Using à or para when giving (dar)

Apologies if this has already been answered on the forum. I have tried searching, and "A" or "para" with verbs of motion? does explain the difference between à and para with the logic being that longer-lasting motion requires para but shorter-duration motion can make do with à.

However, I’m struggling with two examples from the verb section for Dar:

  • tu dás a laranja à criança
  • eu dou as minhas roupas para caridade

Can anyone help me understand why it is à in the first example and para in the second? The logic about duration of a movement doesn’t seem to work here (I assume it isn’t much more time consuming to hand stuff over to a charity than it is to pass an orange to a kid). Is it because the clothing is in plural? Or because “charity” is a more vague term than “kid”?

@Tomas, the verb dar isn’t considered a verb of motion, so the comments on the other thread wouldn’t apply in this case.

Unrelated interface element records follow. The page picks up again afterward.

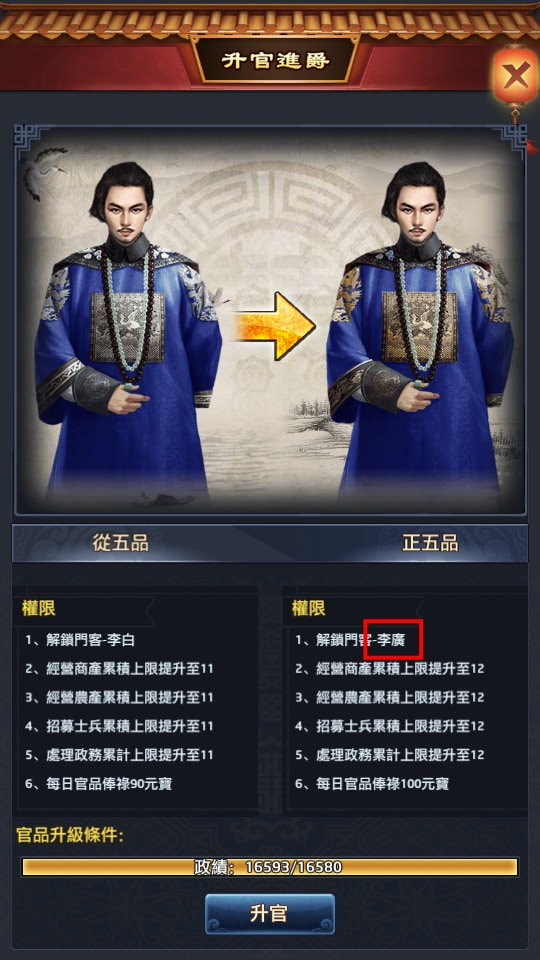Screen dimensions: 540x960
Task: Select 招募士兵累積上限提升至11 line
Action: 119,726
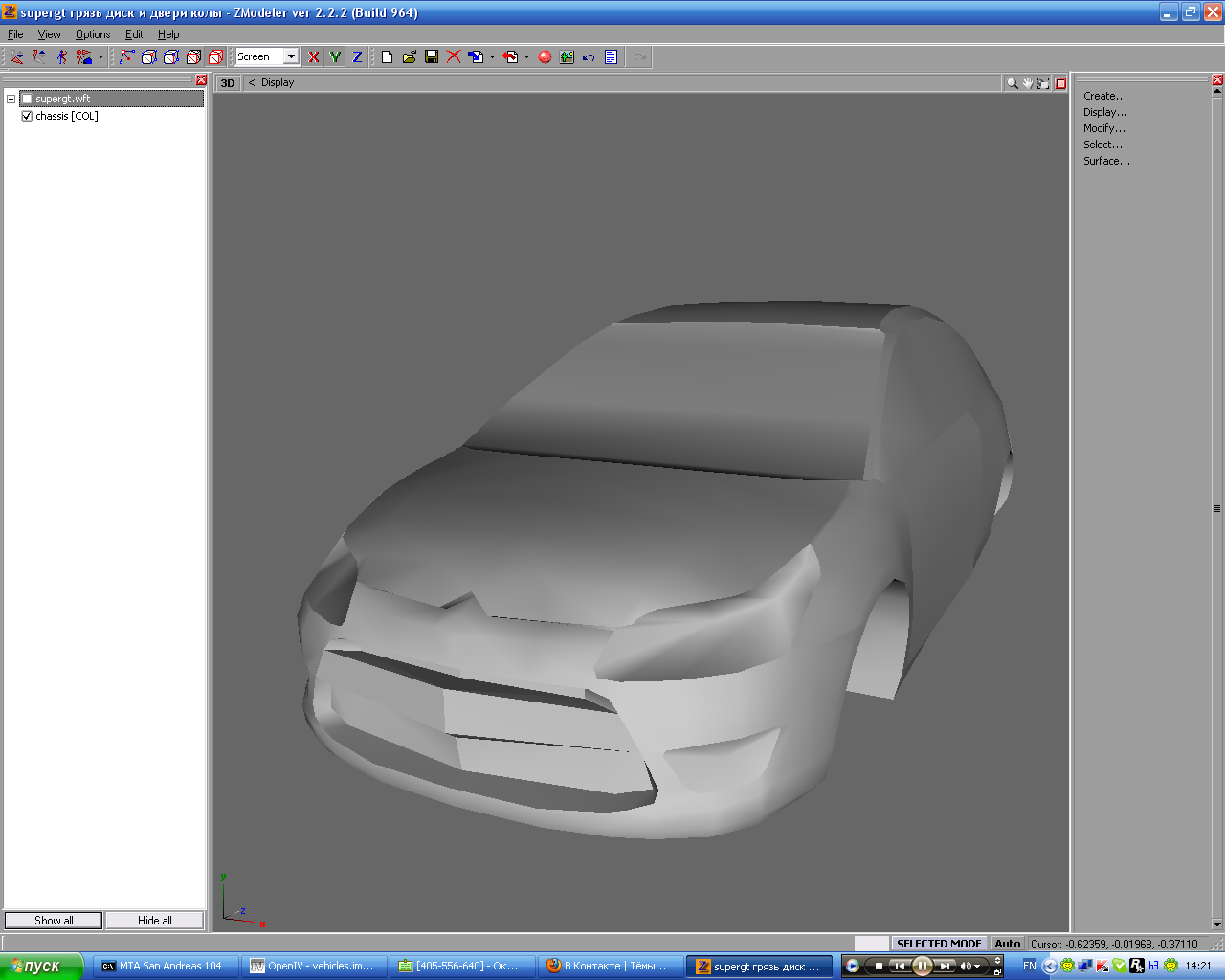1225x980 pixels.
Task: Click the New document icon
Action: point(387,57)
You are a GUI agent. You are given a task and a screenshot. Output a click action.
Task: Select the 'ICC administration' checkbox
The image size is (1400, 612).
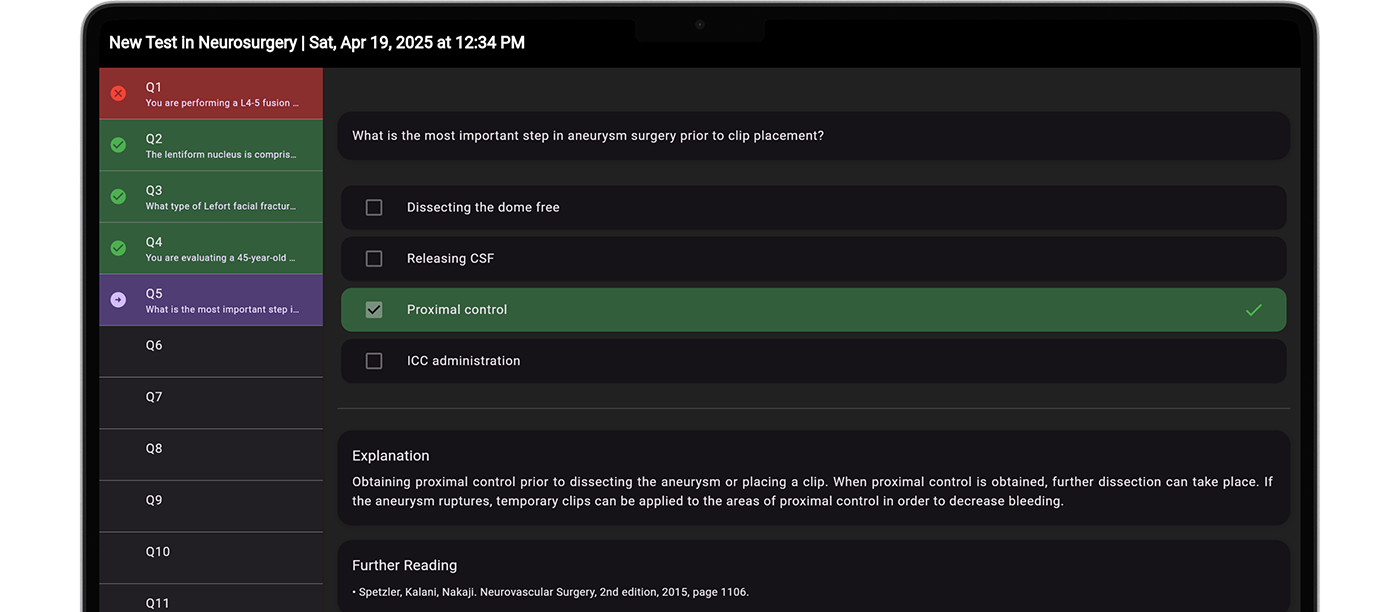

In European Portuguese, when we’re referring to giving something to someone/something else, we use “dar a” by default. In cases like “dar para caridade”, what I personally understand is that we’re not focusing on who/what we’re giving it to specifically, but on the purpose we’re giving it for. The distinction is more obvious if we compare the following two phrases:

  • Dar para caridade → give to charity (describing the general purpose of helping someone)
  • Dar a uma instituição de caridade → give to a charity (describing giving something to a specific institution)

Note: In Brazilian Portuguese, “dar para” is the norm in all cases.


That makes sense, and I can see that they are actually two different concepts. Giving to vs giving towards (I just made that up, but it might help me remember the shorter a for to vs the longer para for towards). Muito obrigado @Joseph for taking the time to explain.